Note: We're absolutely happy to answer questions about pyRDDLGym, but I would encourage general questions to go to the Discussions section.

pyRDDLGym is designed to support planners and compilations to different target languages used by a variety of planning methodologies. You can find a number of out-of-the-box planners (including the PROST MCTS planner for discrete RDDL domains) as sub-repositories of the top-level of the project.

It's important to note that pyRDDLGym can generally model stochastic discrete & continuous state and action MDPs (and POMDPs).
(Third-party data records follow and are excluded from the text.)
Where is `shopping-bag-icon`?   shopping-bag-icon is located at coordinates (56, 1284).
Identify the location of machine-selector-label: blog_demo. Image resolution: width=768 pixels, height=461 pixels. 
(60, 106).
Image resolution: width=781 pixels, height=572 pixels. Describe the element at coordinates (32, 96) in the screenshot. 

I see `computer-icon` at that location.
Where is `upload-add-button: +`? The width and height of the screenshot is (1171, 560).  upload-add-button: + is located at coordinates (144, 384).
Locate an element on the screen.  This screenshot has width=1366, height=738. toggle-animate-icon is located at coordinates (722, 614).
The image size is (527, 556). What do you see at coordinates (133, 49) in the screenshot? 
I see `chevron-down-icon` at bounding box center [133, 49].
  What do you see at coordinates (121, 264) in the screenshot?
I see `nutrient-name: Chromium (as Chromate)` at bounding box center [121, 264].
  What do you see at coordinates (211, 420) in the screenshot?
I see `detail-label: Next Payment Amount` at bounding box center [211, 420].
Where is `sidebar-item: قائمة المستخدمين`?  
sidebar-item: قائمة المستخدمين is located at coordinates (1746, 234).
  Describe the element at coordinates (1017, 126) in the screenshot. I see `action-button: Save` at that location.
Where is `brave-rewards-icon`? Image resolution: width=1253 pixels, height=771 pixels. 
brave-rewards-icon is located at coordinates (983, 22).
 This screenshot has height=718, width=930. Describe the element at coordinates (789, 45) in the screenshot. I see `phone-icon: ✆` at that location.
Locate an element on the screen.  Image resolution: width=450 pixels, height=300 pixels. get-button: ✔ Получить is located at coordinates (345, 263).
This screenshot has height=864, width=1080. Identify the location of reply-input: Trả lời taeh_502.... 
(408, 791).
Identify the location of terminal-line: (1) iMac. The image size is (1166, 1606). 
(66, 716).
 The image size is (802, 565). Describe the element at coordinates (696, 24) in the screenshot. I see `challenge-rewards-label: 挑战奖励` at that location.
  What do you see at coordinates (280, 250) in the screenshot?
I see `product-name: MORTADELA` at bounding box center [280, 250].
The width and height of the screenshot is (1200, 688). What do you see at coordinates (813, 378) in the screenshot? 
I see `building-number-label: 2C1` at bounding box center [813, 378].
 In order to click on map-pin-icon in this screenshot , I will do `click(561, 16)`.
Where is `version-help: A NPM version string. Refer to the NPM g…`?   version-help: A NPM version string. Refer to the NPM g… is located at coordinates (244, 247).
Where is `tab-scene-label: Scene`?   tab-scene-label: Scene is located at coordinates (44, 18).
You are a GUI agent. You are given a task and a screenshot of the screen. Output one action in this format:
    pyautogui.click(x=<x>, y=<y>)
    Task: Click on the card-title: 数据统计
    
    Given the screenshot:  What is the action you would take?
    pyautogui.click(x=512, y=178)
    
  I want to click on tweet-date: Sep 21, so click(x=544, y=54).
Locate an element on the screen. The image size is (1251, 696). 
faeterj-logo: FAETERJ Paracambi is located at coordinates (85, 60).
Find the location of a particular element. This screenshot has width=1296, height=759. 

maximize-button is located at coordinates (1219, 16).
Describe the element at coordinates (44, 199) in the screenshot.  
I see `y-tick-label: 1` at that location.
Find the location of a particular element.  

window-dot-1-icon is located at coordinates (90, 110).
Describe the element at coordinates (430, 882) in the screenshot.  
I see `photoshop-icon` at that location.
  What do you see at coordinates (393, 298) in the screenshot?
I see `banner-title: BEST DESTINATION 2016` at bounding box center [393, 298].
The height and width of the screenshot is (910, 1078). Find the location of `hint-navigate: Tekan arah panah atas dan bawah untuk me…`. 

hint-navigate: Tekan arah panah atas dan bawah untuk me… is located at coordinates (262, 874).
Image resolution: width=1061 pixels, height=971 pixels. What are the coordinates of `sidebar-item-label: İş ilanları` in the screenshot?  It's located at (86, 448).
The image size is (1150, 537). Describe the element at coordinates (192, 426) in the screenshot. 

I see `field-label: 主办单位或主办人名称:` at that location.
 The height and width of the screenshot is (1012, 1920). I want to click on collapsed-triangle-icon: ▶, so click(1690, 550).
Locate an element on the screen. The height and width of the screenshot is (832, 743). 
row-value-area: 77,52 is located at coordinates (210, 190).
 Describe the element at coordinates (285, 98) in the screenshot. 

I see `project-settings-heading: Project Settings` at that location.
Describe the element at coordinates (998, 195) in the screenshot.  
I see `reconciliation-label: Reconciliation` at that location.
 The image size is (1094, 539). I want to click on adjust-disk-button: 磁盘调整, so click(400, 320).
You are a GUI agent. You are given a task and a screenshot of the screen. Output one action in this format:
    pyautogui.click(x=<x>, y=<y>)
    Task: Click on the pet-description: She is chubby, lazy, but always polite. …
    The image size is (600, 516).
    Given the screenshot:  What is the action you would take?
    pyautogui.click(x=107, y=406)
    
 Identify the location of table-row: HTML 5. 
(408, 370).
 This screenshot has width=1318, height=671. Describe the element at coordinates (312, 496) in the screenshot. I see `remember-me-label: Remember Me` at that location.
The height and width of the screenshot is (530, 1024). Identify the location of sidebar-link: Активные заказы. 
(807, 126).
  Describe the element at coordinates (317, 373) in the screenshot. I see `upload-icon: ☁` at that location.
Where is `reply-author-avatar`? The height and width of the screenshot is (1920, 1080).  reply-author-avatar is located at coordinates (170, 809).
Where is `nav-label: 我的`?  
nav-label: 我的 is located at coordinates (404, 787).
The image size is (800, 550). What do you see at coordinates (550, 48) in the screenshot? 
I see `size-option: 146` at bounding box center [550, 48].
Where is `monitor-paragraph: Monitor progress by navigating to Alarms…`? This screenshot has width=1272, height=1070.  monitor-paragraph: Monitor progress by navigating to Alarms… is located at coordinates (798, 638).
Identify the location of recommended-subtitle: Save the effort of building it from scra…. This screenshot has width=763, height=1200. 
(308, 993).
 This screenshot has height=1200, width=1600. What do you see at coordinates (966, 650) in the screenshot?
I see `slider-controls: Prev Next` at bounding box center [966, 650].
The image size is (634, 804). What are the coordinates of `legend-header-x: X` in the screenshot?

Deterministic, discrete search methodologies such as A* would not readily apply in expressive stochastic, continuous MDPs (and this is why PROST MCTS only supports a discrete subset of RDDL). That said, we do provide planners for these more expressive continuous cases such as JaxPlan (a gradient-based planner) and GurobiPlan (a mixed integer optimization-based planner). All sub-repositories have linked readthedocs documentation (linked under "About") and for further reading, here is a recent paper discussing JaxPlan and GurobiPlan.

MFaisalZaki commented 6 days ago

Thanks, @ssanner, for highlighting this.

mike-gimelfarb commented 4 days ago

Thanks @ssanner for an excellent discussion and limitations!

Actually, there are progressive widening (PW) and other continuous-space extensions of MCTS that we've had some interest in exploring further, but we don't have the bandwidth currently for pushing in that (very nontrivial) direction. Any work that would even attempt to do this while leveraging the idioms of RDDL in any meaningful way would certainly qualify as novel research worthy of publication.

In case you are looking to implement your own code using pyRDDLGym as a foundation (or perhaps building a wrapper for pyRDDLGym to interface with existing PW-MCTS methods) and need a head start to see how it can interface with pyRDDLGym, you may want to look at this very simple prototype we wrote for v1.4.4 which used both gradients and a very basic PW-MCTS (it was subsequently removed because it is very nontrivial to scale and tune such algorithms for complex problems).

MFaisalZaki commented 4 days ago

Thanks @mike-gimelfarb. This sounds interesting. I will have a look and see what I can do with it. But can it solve the basic planning problems?